Gradient needs an access token and workspaces id for authorization. They can be obtained from:

Gradient UI, or
Gradient CLI with gradient env command.

import os

os.environ["GRADIENT_ACCESS_TOKEN"] = "{GRADIENT_ACCESS_TOKEN}"
os.environ["GRADIENT_WORKSPACE_ID"] = "{GRADIENT_WORKSPACE_ID}"

from llama_index.llms import GradientBaseModelLLM

# NOTE: we use a base model here, you can as well insert your fine-tuned model.
llm = GradientBaseModelLLM(
    base_model_slug="llama2-7b-chat",
    max_tokens=400,
)

Download Data#

!mkdir -p 'data/paul_graham/'
!wget 'https://raw.githubusercontent.com/run-llama/llama_index/main/docs/examples/data/paul_graham/paul_graham_essay.txt' -O 'data/paul_graham/paul_graham_essay.txt'

Load Documents#

from llama_index import SimpleDirectoryReader

documents = SimpleDirectoryReader("./data/paul_graham").load_data()
print(f"Loaded {len(documents)} document(s).")
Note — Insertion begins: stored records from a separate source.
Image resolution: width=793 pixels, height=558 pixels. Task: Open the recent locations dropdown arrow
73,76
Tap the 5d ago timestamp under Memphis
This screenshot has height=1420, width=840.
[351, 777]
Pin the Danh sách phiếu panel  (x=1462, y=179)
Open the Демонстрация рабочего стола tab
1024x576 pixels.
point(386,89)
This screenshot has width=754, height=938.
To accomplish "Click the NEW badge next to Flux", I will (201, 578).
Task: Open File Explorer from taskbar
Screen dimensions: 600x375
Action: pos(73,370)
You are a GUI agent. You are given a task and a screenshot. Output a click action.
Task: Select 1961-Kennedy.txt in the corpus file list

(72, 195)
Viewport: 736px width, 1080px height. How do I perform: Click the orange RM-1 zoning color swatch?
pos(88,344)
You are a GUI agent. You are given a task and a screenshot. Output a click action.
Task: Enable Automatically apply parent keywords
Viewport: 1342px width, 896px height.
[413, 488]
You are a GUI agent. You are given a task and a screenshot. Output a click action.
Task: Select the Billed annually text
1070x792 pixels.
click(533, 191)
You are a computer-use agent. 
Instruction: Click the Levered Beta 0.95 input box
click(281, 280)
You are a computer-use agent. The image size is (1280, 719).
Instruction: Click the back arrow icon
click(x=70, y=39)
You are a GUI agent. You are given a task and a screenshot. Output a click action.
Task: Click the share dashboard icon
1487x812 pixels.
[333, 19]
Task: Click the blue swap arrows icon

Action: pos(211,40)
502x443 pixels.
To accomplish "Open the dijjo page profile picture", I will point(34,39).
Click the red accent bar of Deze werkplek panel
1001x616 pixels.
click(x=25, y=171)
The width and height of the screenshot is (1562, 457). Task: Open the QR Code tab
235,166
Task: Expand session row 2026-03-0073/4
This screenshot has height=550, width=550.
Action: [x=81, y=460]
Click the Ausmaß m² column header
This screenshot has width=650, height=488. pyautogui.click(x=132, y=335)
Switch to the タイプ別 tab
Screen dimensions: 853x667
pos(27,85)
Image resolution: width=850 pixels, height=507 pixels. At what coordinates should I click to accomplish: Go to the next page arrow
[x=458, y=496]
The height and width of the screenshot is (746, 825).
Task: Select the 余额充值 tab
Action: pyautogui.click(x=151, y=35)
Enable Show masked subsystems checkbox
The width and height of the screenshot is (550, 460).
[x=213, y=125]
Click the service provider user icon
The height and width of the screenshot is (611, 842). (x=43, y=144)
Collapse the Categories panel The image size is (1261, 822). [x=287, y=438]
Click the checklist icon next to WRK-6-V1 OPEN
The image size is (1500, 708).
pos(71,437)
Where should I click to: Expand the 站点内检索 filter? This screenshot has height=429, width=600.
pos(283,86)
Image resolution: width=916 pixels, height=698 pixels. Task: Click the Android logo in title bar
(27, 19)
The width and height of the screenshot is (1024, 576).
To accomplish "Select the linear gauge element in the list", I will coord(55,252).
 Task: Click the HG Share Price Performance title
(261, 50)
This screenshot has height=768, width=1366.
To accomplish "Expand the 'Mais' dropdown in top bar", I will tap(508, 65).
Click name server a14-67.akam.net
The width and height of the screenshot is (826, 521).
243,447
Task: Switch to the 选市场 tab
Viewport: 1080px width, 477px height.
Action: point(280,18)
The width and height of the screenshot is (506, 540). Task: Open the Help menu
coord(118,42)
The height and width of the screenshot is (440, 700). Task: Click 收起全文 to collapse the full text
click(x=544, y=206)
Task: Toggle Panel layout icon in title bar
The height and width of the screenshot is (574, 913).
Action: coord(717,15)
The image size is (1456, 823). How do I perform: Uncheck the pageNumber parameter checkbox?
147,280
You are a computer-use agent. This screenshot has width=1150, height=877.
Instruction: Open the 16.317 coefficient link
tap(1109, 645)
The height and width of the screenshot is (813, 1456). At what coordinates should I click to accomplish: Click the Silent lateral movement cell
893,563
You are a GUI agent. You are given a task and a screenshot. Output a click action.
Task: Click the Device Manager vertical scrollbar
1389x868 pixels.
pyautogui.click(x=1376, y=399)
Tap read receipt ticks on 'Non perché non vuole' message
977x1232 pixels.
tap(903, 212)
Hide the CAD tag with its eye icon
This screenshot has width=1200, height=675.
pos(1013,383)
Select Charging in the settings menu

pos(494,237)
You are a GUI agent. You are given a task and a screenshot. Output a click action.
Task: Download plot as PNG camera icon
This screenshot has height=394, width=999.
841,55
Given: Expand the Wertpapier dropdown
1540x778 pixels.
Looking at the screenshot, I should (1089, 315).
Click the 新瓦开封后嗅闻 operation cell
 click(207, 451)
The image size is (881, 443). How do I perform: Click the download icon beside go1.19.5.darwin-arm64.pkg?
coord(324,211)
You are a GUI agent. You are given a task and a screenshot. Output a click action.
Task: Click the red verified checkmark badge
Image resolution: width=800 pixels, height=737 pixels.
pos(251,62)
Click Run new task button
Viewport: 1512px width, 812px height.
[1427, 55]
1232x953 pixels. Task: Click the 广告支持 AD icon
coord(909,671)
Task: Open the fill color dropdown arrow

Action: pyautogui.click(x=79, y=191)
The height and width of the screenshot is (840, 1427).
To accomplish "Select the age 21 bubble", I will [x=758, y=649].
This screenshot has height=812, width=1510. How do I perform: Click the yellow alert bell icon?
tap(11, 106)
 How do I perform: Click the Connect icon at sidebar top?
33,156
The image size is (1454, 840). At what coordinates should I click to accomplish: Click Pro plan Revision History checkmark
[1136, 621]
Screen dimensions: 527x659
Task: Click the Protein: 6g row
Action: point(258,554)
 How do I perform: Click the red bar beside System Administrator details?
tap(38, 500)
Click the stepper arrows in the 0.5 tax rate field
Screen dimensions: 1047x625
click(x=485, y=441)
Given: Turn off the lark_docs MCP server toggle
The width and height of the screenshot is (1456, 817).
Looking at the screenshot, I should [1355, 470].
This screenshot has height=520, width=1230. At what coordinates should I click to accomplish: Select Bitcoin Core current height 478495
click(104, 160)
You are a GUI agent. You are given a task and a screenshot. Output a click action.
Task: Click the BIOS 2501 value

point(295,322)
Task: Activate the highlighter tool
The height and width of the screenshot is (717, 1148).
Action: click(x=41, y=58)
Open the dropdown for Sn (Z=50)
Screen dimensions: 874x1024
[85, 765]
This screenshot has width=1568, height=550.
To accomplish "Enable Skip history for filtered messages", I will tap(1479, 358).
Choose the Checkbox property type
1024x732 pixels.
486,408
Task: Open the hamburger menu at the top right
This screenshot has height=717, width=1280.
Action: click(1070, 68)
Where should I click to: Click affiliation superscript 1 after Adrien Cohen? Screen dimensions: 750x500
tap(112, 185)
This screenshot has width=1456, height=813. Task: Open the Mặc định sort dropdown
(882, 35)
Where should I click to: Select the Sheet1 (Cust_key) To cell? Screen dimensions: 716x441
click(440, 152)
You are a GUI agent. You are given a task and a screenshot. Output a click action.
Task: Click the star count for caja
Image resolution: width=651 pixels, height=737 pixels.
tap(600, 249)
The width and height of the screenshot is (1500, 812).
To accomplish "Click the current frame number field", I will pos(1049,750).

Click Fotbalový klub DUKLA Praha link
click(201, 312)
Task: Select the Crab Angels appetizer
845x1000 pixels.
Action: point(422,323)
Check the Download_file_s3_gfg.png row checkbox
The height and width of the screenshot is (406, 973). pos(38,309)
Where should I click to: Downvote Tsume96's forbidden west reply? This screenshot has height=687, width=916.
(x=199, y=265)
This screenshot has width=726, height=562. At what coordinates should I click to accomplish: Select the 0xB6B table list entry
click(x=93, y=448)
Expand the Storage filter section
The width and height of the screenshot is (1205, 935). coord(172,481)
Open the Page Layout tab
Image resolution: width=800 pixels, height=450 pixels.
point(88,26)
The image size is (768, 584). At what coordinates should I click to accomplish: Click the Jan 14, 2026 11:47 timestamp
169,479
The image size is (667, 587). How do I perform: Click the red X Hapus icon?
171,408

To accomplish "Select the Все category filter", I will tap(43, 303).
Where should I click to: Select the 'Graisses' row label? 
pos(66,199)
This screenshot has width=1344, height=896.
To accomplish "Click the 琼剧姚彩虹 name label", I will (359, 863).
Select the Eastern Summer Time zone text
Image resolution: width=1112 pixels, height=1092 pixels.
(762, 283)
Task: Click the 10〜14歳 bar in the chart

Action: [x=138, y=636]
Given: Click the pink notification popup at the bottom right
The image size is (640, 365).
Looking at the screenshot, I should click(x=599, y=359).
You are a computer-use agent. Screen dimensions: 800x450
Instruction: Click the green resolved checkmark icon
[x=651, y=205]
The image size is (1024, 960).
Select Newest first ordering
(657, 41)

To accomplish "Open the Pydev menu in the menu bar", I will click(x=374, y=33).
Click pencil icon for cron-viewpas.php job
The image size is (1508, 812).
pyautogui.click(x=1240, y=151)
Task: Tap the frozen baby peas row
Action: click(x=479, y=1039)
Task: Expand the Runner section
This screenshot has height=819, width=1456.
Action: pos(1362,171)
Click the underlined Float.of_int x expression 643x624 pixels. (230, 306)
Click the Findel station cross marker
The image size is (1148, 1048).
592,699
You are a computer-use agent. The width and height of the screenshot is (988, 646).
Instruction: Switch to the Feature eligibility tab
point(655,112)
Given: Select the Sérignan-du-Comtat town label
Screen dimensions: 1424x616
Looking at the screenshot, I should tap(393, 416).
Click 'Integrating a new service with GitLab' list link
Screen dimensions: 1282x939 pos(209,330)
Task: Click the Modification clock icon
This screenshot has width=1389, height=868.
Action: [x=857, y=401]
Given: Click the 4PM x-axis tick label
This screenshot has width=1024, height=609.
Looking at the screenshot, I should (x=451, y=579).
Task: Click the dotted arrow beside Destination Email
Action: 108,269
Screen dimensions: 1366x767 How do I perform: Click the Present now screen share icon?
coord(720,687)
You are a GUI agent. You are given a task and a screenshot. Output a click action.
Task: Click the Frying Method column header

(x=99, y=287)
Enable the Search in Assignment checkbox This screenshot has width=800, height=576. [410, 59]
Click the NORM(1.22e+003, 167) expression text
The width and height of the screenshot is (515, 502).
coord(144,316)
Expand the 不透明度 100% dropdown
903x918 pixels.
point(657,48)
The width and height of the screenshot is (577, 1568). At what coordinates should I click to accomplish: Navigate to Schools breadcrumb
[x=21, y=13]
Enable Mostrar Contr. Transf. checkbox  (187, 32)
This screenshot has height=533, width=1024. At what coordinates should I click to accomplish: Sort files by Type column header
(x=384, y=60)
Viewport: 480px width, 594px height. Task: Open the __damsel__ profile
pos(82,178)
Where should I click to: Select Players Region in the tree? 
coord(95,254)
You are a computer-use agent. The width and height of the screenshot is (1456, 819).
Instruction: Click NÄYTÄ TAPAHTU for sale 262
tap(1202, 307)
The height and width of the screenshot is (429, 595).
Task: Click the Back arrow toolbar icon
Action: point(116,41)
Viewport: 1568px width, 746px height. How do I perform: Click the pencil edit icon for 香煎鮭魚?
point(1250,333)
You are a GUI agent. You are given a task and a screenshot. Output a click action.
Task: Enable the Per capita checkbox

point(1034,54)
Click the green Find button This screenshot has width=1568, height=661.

Configure Gradient embeddings#

from llama_index import ServiceContext
from llama_index.embeddings import GradientEmbedding

embed_model = GradientEmbedding(
    gradient_access_token=os.environ["GRADIENT_ACCESS_TOKEN"],
    gradient_workspace_id=os.environ["GRADIENT_WORKSPACE_ID"],
    gradient_model_slug="bge-large",
)

service_context = ServiceContext.from_defaults(
    chunk_size=1024, llm=llm, embed_model=embed_model
)

Setup and Query Index#

from llama_index import VectorStoreIndex

index = VectorStoreIndex.from_documents(
    documents, service_context=service_context
)
query_engine = index.as_query_engine()

response = query_engine.query(
    "What did the author do after his time at Y Combinator?"
)
print(response)